→ **Document**

Re: [PATCH 1/1] hwlat_detector: A system hardware latency detector

From: Andrew Morton
Date: Mon Jun 22 2009 - 17:21:16 EST


On Mon, 22 Jun 2009 16:58:03 -0400
Jon Masters <jonathan@xxxxxxxxxxxxxx> wrote:

>
> > We seem to be forward-declaring functions which didn't need forward
> > declarations. This adds duplication and noise - personally I think
> > it's better to just get the functions in the correct order and only use
> > forward-decls where circularities are present.
> >
> > A couple of struct are needlessly forward-decalred too. etc.
>
> Well, call me pedantic but I was always taught to do it this way for
> completeness. If that's not how we want to do it in-kernel, I'm happy
> but I'd like to know where this is spelled out (if it is) so I can go
> add that to my to-read list and get this sorted out in my head. And
> conversely, if it's not documented then I should also be fixing it.

It's not a major issue by any means. It's just a little unusual for
kernel code.

> > > + char buf[U64STR_SIZE];
> > > + int csize = min(cnt, sizeof(buf));
> > > + u64 val = 0;
> > > + int err = 0;
> > > +
> > > + memset(buf, '\0', sizeof(buf));
> >
> > This is unneeded.
>
> I disagree. I always like to explicitly initialize everything to known
> values, even if it might be done for me. In this case, I want to ensure
> there is no way the copy_from_user will give me a non-terminated buffer
> (I add an explicit NULL later too) and that it is zeroed before use. If
> this were some hot-path that mattered, it would be different, but it's a
> trivial function that's already dealing with a copy_from_user. I'm not
> fussy about changing, but just so you understand my pedantic logic.

Rows about locating elements on screens:

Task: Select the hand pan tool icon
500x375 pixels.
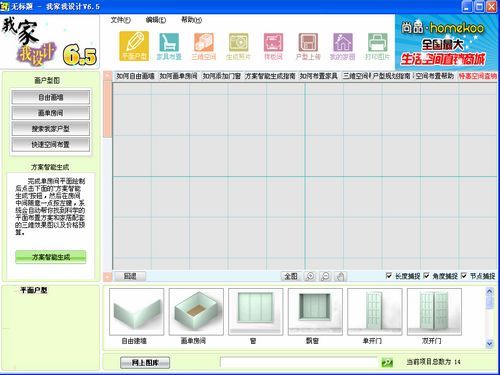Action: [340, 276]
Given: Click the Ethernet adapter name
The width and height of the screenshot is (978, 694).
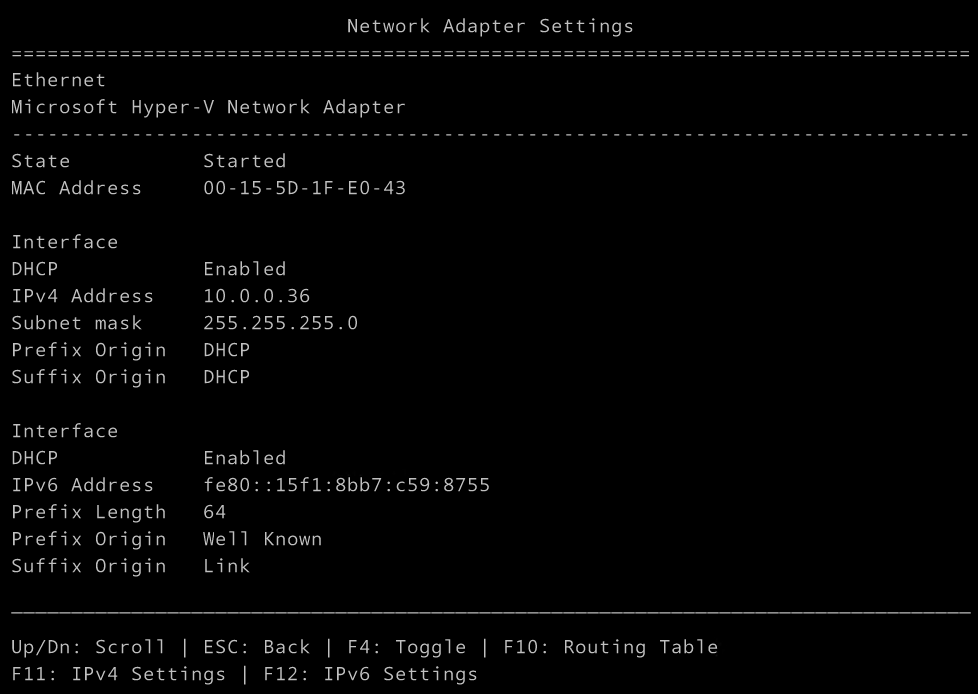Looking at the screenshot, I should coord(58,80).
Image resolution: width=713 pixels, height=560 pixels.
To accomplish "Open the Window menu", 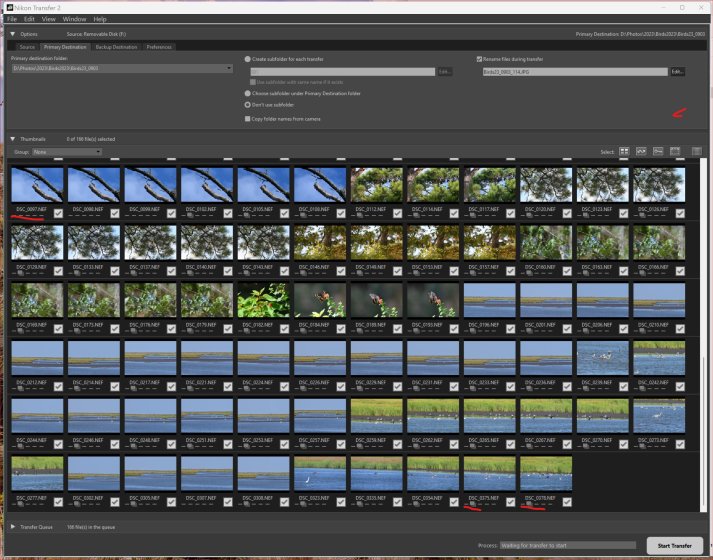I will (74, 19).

→ **Tasks and exercises**
1 – In the hwlat_detector email, why does Jon Masters want to keep the memset call on the buffer?
2 – Write a continuation of the hwlat_detector email that picks up after its final line.

→ **Responses in order**
1 – He likes to initialize everything explicitly to known values, and he wants to be sure the buffer is zeroed before use so that copy_from_user cannot leave it non-terminated. He adds that the function is trivial and not a hot path, so the extra call costs nothing that matters.

2 –
Well. The kernel prefers "fast, risky and well tested" over
"super-defensive".

copy_from_user(buf, ubuf, csize)

will reliably write to buf[0] .. buf[csize-1].


But what you want here is to toss all this code out and call the
not-yet-written u64_from_user(). I think I hinted at someone about
this a few days ago..

> > > + goto unlock;
> > > + enabled = 1;
> > > + __reset_stats();
> > > + if (start_kthread())
> > > + return -EFAULT;
> >
> > -EFAULT seems inappropriate.
>
> If you're unable to kick off the kernel thread, what should you return?

Propagate the kthread_run() return error code back up.

>
> So...I'll post another update (thanks again). Am I certainly too late
> for this merge window? That's ok too.

We're generally pretty relaxed about merging updates to just-added
subsystems. There's not much point in releasing them in a
known-to-be-unfinished form. And if a late fix _does_ break the
driver, that still isn't strictly a regression against the previous
kernel release.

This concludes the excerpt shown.